Heart-break is also on display in Bennett's rendition of "If I Love Again," which, like other compositions of its era, sports an introduction that is as melodic as the song itself:
 
I often wonder why you came to me
Brought such a flame to me
Then let it die
And if another love should find my heart
It will remind my heart of your goodbye
With every new love you'll come back to me
In other eyes it's you I'll see
 
If I love again, though it's someone new
If I love again, it will still be you
In someone else's fond embrace
I'll close my eyes and see your face

If I love again I'll find other charms
But I'll make-believe
You are in my arms
And though my lips whisper "I love you"
My heart will not be true
I'll be loving you
Every time I love again

Bennett's recordings had no monopoly on angst. When Frank Sinatra sang "I'm a Fool to Want You" or "It Was a Very Good Year," a lifetime of hard knocks coalesced in each of his brilliantly articulated syllables. And you could feel the depth of his emotional yearning—in such songs as: "You Go To My Head ... with a smile that makes my temperature rise. Like a summer with a thousand Julys. You intoxicate my soul with your eyes." A self-proclaimed "Saloon Singer," he learned to sing behind the beat, like a jazz master, swinging effortlessly through the lyrics of "I've Got You Under My Skin" or "Come Fly With Me." (And he gets extra points just for delivering the definitive version of "New York, New York," a virtual theme song for my New York Yankees.)

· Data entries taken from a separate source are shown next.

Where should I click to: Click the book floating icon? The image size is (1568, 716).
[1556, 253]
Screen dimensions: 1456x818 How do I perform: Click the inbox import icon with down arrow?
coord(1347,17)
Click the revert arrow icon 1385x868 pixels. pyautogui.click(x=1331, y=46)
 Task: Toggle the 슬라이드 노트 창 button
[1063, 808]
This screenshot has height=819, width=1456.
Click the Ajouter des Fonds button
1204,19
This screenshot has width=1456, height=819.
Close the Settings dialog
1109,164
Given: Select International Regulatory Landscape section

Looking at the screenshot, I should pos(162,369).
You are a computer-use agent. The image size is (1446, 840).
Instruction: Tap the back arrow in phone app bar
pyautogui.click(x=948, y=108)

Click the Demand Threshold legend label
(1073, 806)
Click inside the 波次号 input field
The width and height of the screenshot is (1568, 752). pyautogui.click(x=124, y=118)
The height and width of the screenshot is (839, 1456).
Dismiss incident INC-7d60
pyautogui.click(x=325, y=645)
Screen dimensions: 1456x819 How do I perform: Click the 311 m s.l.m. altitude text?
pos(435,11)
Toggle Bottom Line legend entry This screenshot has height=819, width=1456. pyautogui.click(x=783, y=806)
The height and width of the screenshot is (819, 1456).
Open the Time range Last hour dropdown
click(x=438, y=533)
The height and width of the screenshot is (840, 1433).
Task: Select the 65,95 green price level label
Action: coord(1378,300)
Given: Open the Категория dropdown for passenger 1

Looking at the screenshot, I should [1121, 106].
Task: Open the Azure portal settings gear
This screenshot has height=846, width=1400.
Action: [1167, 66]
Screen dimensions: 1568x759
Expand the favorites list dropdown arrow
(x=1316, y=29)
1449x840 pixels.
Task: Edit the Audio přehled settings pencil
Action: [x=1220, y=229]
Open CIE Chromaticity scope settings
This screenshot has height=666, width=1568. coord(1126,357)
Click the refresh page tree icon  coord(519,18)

Another Italian-American artist, Mario Lanza, could practically rupture you with his passionate embrace of Jerome Kern's incomparable "All the Things You Are," a paean to love that has also been interpreted by several hundred jazz musicians since its 1939 debut. The composition's romantic lyricism remains a prime example of great American song-writing. Lanza's 1952 Rhino/MGM version repeats the last stanza, while leaving out the introductory stanza below (though the pianist accompanying Lanza actually plays the introductory melody under Mario's last note). Lanza's ability to shift dynamics from the softest whisper to the boldest operatic fortissimo remains one of his most exemplary characteristics as a singer:
 
Time and again I've longed for adventure
Something to make my heart beat much faster
What did I long for, I never really knew.
Finding your love, I found my adventure,
Touching your hand my heart beat much faster
All that I want in all of this world is you.

You are the promised kiss of springtime
That makes the lonely winter seem long
You are the breathless hush of evening
That trembles on the brink of a lovely song.
 
You are the angel glow that lights a star,
The dearest things I know are what you are.
Someday my happy arms will hold you,
And someday I'll know that moment divine
When all the things you are, are mine.

I'm not going to say that nothing like this has been written since its premiere, for there have been many wonderful lyrics and melodies to grace the music charts over the last sixty years. But it is no coincidence that contemporary popular singers—Rod Stewart, Linda Ronstadt, Carly Simon, Joni Mitchell, Michael Bolton, k.d. lang, Celine Dion, Luther Vandross, Bono, Willie Nelson, Patti LaBelle, Natalie Cole, Gladys Knight, Cyndi Lauper, and even disco diva Donna Summer—have continued to record the tunes of the great American songbook.

That's the nature of timeless art. It can be the soundtrack of love lost, love found—for any generation.